本文の抜粋 →
____
バキエ ゼーダーシュトレーム グリスト エヴァンス クレンペラー指揮ニュー・フィルハーモニア管 モーツァルト 歌劇「フィガロの結婚」K.492(1970.1録音)

100年以上も前の古典ゆえ、少々時代遅れの、古びた見解が見られるが、概ね今でも通用するデントのモーツァルト・オペラ論。2部に分けられた「フィガロの結婚」論についても彼の解釈には目を瞠るものがある。

しかし、《フィガロの結婚Le Nozze di Figaro》をオペラにすることを最初に思いついたのは、モーツァルト自身であった。その着想は、パイジェルロが《セビーリャの理髪師Barbiere di Siviglia》で成功を収めたことにもよるが、それよりも、パリとウィーンでその続篇にあたる《フィガロの結婚》が巻き起こしたスキャンダルによる刺激のほうが大きいようだ。この劇がパリで初演される1784年までの3年間は、政府による上演禁止令が出ていたが、それこそ考えられる最高の宣伝にほかならなかった。ウィーンでは、反体制的という理由から、当時、その劇のほうはまだ禁止されていたが、モーツァルトには、イタリア・オペラの形に焼き直せば許可されるかもしれないし、その上、その劇が禁止されている限り、そのオペラ化は一般の興味を引くにちがいないという予感があったようだ。
エドワード・J・デント/石井宏・春日秀道訳「モーツァルトのオペラ」(草思社)P112-113

神の子モーツァルトは、やはり先見の明があった。というより、非常に高いマーケティング能力(あるいは現実的なマネジメント能力)を具えていたことが「フィガロ」作曲にまつわるエピソードからも如実にうかがえる。

歌劇「フィガロの結婚」には古今の名盤が数多存在する。
傑作だけあり、誰のどんな演奏を聴いても可憐な旋律と、美しいアリアやアンサンブルに溢れる物語にため息が出るほどだ。ただし、昨今の僕は晩年のクレンペラーによるあまりに重厚な、その意味では決してモーツァルト的とは言えない録音に太鼓判を押す。

中でも、細かい思わせぶりなリズムによって7人の思惑が入り乱れる第2幕フィナーレ「ああ、お殿様!」の、いかにも老巨匠による棒であることが伝わる意味深い(?)表現に僕は思わず膝を打つ。そして、モーツァルト自身がこの部分を最も気に入っていたといわれる第3幕第18番六重唱「母を認めておくれ」の、様々な感情の錯綜を見事に音化するクレンペラーの天才。
____
やること → 上にある「フィガロの結婚」についての文章のうち、「傑作だけあり、誰のどんな演奏」から「音化するクレンペラーの天才。」までを全部そのまま引用してください。
____
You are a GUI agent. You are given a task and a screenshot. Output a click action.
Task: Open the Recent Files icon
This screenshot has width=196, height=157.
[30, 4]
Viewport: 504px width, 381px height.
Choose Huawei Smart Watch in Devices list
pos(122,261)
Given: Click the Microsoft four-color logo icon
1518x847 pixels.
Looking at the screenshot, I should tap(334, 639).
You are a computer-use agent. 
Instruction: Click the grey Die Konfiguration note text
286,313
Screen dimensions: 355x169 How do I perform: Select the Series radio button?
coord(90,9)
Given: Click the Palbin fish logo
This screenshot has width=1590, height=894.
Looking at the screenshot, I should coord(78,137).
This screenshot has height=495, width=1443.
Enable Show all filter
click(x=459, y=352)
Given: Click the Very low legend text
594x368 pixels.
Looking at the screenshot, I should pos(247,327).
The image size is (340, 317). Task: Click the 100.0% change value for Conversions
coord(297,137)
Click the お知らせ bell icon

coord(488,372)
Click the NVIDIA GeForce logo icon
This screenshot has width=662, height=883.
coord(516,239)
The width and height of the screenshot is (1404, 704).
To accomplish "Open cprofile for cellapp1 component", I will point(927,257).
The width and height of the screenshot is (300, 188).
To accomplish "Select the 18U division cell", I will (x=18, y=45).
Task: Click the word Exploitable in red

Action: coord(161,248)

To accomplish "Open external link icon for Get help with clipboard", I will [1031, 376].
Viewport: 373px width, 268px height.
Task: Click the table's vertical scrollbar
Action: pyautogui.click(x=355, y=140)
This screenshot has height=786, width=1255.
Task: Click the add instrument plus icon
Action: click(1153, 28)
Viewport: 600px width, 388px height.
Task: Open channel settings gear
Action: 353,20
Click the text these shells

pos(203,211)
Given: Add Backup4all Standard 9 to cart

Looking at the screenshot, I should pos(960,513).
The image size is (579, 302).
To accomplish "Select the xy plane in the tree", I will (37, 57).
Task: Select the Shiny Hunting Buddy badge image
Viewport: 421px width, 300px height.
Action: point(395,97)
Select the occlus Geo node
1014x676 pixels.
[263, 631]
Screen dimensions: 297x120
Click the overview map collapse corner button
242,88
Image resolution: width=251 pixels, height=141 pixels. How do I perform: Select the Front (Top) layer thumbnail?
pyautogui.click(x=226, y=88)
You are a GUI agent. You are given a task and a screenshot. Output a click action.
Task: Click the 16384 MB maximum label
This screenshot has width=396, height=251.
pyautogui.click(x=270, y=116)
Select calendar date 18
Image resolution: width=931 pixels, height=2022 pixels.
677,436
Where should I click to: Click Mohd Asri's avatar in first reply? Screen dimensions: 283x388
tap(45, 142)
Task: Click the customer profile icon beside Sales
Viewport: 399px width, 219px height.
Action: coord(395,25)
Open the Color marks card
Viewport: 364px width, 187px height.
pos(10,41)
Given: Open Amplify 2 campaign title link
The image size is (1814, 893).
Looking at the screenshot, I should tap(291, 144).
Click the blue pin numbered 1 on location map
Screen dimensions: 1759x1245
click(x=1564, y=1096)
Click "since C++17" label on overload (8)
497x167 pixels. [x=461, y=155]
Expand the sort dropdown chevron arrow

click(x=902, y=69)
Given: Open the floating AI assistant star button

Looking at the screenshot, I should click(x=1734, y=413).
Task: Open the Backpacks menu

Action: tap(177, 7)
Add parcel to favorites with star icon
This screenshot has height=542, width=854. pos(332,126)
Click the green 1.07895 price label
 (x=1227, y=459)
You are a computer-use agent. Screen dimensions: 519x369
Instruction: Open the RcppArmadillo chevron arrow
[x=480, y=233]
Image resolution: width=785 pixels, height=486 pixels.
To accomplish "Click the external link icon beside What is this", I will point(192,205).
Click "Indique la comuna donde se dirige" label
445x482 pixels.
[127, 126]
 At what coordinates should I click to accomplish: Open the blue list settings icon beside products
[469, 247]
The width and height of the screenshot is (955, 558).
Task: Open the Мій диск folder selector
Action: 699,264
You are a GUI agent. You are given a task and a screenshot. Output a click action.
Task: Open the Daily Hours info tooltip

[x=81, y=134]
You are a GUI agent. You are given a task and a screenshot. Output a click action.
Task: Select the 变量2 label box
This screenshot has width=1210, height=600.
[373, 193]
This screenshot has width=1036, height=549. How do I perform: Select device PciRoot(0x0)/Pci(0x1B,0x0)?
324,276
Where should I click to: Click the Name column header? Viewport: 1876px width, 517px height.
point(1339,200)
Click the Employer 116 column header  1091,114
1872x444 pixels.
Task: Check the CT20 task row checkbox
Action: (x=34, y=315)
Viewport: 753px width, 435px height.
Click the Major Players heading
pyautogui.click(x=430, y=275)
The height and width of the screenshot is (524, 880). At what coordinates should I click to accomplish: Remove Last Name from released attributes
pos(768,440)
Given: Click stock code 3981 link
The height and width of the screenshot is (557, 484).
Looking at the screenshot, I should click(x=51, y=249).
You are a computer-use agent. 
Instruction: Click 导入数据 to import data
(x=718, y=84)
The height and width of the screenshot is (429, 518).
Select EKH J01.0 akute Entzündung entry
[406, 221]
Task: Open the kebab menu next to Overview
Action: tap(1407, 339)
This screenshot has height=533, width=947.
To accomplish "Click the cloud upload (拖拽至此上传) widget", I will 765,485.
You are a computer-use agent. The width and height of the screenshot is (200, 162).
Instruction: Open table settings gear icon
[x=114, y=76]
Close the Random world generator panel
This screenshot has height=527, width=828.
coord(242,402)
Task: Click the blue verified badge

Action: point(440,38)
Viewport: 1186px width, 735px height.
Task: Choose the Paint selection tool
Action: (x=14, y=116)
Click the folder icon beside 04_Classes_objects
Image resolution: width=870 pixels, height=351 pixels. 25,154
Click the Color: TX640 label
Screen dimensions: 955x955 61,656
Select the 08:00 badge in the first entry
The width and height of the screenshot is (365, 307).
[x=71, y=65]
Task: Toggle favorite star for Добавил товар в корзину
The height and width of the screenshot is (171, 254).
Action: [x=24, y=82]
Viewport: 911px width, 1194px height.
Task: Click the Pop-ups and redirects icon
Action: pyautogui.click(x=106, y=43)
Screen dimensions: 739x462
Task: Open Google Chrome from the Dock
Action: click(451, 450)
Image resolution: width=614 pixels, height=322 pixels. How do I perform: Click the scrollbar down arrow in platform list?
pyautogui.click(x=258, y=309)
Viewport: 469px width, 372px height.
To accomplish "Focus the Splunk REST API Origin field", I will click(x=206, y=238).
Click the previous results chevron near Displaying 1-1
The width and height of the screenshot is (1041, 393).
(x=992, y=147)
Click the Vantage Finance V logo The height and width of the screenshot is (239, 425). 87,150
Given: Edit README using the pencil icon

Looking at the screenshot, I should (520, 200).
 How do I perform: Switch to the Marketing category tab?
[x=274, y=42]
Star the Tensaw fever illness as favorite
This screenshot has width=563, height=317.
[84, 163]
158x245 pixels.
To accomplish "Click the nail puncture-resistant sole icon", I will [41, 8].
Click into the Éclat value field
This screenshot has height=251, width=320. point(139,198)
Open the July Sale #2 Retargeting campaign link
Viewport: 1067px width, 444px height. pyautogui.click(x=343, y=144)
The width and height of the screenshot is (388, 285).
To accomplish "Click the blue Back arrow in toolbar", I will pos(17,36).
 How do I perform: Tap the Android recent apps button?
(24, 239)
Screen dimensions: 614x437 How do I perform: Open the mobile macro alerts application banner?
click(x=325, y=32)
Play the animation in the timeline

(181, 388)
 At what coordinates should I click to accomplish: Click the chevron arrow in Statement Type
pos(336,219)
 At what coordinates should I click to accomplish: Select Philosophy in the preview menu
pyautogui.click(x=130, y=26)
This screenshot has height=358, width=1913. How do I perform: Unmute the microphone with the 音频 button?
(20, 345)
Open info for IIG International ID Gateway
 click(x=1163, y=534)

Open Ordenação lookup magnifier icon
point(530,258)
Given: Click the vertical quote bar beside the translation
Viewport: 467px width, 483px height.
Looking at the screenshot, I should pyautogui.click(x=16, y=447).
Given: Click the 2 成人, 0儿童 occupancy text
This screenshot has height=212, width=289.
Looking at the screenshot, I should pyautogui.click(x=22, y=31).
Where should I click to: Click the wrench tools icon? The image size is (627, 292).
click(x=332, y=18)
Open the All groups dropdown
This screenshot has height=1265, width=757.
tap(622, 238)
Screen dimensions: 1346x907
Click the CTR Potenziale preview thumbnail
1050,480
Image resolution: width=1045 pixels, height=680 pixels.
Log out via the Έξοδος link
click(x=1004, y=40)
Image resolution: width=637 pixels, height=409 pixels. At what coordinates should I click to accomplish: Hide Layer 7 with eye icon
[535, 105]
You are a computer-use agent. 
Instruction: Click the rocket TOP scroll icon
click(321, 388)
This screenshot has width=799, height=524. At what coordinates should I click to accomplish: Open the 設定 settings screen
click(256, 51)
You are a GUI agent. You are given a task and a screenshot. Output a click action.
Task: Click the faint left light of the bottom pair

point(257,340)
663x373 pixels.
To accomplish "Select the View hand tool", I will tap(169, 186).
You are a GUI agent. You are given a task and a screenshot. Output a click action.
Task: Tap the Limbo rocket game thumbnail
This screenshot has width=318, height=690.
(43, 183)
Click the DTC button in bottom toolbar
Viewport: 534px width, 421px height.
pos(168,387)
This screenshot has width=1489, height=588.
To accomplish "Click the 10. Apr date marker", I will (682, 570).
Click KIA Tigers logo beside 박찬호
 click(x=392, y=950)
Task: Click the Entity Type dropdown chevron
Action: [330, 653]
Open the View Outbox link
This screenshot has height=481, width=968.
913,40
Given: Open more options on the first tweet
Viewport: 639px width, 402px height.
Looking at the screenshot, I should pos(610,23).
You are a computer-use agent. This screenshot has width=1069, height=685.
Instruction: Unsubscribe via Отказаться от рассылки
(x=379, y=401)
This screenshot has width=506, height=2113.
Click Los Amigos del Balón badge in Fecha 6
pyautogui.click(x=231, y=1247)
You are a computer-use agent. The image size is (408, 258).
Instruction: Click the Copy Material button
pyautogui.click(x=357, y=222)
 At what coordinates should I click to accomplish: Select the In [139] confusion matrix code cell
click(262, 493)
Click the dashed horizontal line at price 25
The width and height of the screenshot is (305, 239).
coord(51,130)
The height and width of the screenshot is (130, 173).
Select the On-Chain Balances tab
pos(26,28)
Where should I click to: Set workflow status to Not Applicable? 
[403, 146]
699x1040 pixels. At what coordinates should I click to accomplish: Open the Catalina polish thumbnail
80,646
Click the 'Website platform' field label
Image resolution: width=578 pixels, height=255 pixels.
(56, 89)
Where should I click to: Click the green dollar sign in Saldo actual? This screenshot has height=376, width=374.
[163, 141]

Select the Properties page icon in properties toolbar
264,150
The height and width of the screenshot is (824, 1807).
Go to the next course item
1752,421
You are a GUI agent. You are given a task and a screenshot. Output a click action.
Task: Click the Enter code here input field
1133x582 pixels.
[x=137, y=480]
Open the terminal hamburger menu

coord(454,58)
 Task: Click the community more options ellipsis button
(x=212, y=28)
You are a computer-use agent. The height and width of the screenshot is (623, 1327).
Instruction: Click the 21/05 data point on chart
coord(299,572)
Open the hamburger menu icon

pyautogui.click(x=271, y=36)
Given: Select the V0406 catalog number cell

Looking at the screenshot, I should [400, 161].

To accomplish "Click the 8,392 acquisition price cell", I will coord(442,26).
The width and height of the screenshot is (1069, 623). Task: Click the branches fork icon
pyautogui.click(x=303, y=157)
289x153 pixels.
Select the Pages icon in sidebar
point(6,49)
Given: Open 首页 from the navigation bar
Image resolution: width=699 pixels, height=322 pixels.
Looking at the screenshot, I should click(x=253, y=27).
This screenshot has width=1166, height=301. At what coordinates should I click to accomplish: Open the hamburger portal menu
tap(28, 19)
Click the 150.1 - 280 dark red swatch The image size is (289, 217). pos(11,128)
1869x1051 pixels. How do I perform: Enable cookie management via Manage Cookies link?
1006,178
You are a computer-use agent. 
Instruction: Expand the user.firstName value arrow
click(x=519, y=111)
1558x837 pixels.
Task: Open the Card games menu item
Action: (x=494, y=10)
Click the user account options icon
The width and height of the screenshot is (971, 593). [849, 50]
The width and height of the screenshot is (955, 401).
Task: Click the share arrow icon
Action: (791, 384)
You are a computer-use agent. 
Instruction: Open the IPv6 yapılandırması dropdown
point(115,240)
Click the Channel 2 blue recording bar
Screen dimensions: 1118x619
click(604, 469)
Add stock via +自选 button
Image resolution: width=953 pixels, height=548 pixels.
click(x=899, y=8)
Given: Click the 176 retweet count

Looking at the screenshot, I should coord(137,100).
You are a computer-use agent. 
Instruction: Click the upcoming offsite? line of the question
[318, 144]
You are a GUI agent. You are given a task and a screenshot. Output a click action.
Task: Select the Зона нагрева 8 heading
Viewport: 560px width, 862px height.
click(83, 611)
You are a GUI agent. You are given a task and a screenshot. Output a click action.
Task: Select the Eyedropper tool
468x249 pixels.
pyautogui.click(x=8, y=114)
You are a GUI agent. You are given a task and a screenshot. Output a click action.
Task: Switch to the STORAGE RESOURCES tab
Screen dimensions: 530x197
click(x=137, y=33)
____
回答 →
傑作だけあり、誰のどんな演奏を聴いても可憐な旋律と、美しいアリアやアンサンブルに溢れる物語にため息が出るほどだ。ただし、昨今の僕は晩年のクレンペラーによるあまりに重厚な、その意味では決してモーツァルト的とは言えない録音に太鼓判を押す。

中でも、細かい思わせぶりなリズムによって7人の思惑が入り乱れる第2幕フィナーレ「ああ、お殿様!」の、いかにも老巨匠による棒であることが伝わる意味深い(?)表現に僕は思わず膝を打つ。そして、モーツァルト自身がこの部分を最も気に入っていたといわれる第3幕第18番六重唱「母を認めておくれ」の、様々な感情の錯綜を見事に音化するクレンペラーの天才。